------ INFORMATION

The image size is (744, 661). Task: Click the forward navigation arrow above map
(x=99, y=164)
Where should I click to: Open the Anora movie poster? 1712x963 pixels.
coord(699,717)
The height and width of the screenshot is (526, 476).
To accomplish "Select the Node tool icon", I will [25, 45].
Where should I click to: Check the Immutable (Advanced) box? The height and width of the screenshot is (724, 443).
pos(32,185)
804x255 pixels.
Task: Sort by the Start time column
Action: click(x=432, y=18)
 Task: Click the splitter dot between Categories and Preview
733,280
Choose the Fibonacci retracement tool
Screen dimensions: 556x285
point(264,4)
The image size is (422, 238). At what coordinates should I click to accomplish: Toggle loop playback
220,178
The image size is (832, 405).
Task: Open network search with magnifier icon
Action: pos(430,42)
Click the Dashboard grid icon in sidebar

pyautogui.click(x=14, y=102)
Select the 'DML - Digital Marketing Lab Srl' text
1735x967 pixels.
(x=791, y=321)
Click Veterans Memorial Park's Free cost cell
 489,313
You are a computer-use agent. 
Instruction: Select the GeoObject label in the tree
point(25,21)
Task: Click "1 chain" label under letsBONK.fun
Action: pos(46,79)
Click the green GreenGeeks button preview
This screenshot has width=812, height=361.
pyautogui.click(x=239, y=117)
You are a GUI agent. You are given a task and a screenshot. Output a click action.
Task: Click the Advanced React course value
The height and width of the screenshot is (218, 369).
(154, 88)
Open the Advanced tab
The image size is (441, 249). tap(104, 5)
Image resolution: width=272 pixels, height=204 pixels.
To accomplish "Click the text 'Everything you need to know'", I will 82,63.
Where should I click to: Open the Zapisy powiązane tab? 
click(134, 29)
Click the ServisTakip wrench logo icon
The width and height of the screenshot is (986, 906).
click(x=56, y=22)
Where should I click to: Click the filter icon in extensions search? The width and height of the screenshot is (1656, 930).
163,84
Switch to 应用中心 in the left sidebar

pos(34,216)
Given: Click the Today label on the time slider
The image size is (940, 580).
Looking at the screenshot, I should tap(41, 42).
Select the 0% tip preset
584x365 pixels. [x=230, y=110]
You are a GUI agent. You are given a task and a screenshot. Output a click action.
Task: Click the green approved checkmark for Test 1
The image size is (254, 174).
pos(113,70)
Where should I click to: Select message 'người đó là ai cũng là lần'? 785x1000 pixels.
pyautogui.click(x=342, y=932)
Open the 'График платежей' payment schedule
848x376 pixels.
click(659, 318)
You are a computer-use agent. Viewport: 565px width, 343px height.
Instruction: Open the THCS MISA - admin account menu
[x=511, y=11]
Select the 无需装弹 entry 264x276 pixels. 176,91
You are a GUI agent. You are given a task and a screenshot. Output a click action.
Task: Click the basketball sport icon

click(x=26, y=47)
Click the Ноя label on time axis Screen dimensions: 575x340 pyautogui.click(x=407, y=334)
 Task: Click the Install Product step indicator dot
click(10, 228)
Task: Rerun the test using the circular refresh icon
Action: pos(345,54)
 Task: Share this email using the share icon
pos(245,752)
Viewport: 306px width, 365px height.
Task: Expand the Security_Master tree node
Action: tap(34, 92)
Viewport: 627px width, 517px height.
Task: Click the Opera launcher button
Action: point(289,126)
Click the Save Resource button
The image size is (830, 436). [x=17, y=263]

------------

Where the word "computer" occurs in a line of the entries above, count that line, and reply with the total only.

## SOLUTION TO THE EXERCISE:
2